COMMUNIQUE DE PRESSE N°67/CE/10/24





Dans une lettre adressée à Madame la Ministre des Droits Humains avec ampliation à madame la Première Ministre, au Ministre d'État à la Justice et Garde des sceaux et au Ministre de la Communication et Médias, l'Observation de la Liberté de la Presse en Afrique (OLPA) appelle à l'intervention de la Ministre pour que les droits de Patrick Lokala, responsable de la chaîne Youtube Télé News RDC, soient garantis dans la procédure en cours devant le Parquet de grande instance de Kinshasa/Gombe. OLPA milite également pour la comparution du journaliste en homme libre.

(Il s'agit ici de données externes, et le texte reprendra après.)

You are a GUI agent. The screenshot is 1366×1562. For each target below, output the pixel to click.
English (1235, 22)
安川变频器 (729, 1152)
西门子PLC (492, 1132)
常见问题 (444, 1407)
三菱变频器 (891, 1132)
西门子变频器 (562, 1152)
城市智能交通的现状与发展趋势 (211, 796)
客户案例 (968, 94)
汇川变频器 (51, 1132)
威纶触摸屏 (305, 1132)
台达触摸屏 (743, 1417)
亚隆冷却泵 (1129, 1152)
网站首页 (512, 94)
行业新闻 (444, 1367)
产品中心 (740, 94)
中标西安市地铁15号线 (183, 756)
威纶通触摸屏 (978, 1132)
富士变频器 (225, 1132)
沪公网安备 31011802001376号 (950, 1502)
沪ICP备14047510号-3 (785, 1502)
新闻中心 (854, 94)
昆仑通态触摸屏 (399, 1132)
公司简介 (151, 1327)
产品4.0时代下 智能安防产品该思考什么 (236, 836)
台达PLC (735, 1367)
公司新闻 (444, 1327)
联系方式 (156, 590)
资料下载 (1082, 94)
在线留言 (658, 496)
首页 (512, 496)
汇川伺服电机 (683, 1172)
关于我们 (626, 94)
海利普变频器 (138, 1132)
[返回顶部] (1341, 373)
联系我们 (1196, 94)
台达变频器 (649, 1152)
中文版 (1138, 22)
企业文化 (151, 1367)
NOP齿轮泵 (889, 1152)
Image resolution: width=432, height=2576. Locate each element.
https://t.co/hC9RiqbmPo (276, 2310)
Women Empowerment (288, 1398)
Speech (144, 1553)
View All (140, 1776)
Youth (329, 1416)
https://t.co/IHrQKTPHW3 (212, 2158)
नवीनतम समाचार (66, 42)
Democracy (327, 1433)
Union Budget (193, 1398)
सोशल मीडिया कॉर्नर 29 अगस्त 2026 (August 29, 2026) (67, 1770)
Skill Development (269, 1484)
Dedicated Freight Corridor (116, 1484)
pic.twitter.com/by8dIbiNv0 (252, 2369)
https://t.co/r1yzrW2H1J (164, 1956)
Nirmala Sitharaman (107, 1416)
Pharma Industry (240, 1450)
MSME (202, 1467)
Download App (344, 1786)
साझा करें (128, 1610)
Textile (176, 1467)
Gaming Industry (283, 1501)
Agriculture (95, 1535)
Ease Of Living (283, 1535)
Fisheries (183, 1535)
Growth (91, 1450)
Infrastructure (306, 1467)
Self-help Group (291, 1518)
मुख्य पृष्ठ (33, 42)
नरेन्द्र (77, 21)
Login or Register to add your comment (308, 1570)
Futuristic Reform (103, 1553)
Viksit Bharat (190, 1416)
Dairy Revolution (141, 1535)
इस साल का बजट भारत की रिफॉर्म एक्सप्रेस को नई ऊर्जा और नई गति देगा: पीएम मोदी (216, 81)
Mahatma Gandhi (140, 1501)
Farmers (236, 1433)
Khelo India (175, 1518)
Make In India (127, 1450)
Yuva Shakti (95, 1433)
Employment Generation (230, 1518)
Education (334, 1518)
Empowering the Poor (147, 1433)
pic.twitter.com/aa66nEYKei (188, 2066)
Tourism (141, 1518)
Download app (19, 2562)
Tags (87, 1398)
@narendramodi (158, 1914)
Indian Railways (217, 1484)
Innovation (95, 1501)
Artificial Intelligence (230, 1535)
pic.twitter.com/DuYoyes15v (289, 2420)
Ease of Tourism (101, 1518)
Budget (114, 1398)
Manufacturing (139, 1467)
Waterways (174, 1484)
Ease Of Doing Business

Kinshasa, le 10 octobre 2024



N/Réf : 355/CE/JAKM 10/24



Transmis copie pour information :



À son Excellence Madame la Première Ministre



À Son Excellence Monsieur le Ministre d'État à la Justice et Garde des Sceaux



À son Excellence Monsieur le Ministre de la Communication & Médias

Tous à Kinshasa/Gombe







À Son Excellence Madame la Ministre des Droits humains à Kinshasa/Gombe



Excellence,





Objet : demande de mise en liberté du journaliste Patrick Lokala



Au nom du Comité exécutif de l'Observatoire de la Liberté de la Presse en Afrique (OLPA), ONG de défense et de promotion de la liberté de la presse, j'ai l'avantage d'approcher votre Autorité pour exprimer la vive préoccupation de l'organisation sur l'incarcération de Patrick Lokala, responsable d'un média YouTube dénommé Télé News RDC basée à Kinshasa, capitale de la République démocratique du Congo (RDC).



Il a été interpellé, le 7 octobre 2024, par des agents de police judiciaire du Parquet de Grande Instance de Kinshasa/Gombe à son domicile. Il a été brutalisé devant ses proches, menotté puis embarqué manu militari dans un véhicule et conduit au cachot du Parquet où il est placé sous mandat d'arrêt provisoire jusqu'à ce jour.



Il ressort de l'instruction faite par le Chef du Parquet en personne que deux dossiers judiciaires sont ouverts à charge du journaliste Patrick Lokala. Il est poursuivi par le Conseil supérieur de la Magistrature (CSM) pour outrage aux magistrats, faux en écriture et propagation de faux bruits. Le journaliste est accusé d'avoir brandi, lors de ses différentes prestations sur Télé News RDC et sur d'autres médias de Kinshasa, un document reprenant une centaine des noms des présumés faux magistrats nommés par le CSM alors qu'ils n'auraient pas concouru aux épreuves organisées à l'intention des candidats à la magistrature.



Un autre dossier est relatif à la plainte déposée en date du 23 juillet 2024 par Christian Lusakueno, directeur général de radio Top Congo FM pour imputations dommageables contre les auteurs des posts et publications calomnieuses à son égard sur Internet après avoir critiqué l'Inspection générale des Finances (IGF) dans sa mission d'audit à la Générale des carrières et des mines (Gécamines) transformée en contrat de consultance. L'audition du journaliste se poursuit jusqu'à ce jour malgré ses conditions de détention qui laissent à désirer.



Au regard de ce qui précède et sans se prononcer sur le fond de cette affaire, OLPA déplore et condamne par ailleurs le traitement inhumain et dégradant subi par le journaliste lors de son interpellation à son domicile.



OLPA salue à juste titre le communiqué du cabinet de votre collègue de la Justice et garde des Sceaux du 7 octobre 2024 exigeant l'arrestation de ces agents tout étant sceptique sur l'application d'une sanction exemplaire à infliger à ces agents qui ne sont pas à leur premier forfait.



Excellence,



OLPA vous prie en votre qualité de Ministre ayant les droits de l'homme dans ses attributions de ne ménager aucun effort afin que le droit de la défense du journaliste Lokala soit garanti.



Le journaliste ayant une adresse bien connue, il serait souhaitable que ce dernier recouvre sa liberté et que l'instruction de la cause se poursuive normalement.



Dans l'attente d'une suite favorable, je vous prie d'agréer, Excellence, mes sentiments patriotiques.



Ce dont, d'avance, les membres de l'OLPA vous remercient



Pour le Comité exécutif

Chancelle NSINGI, Secrétaire exécutive a. i.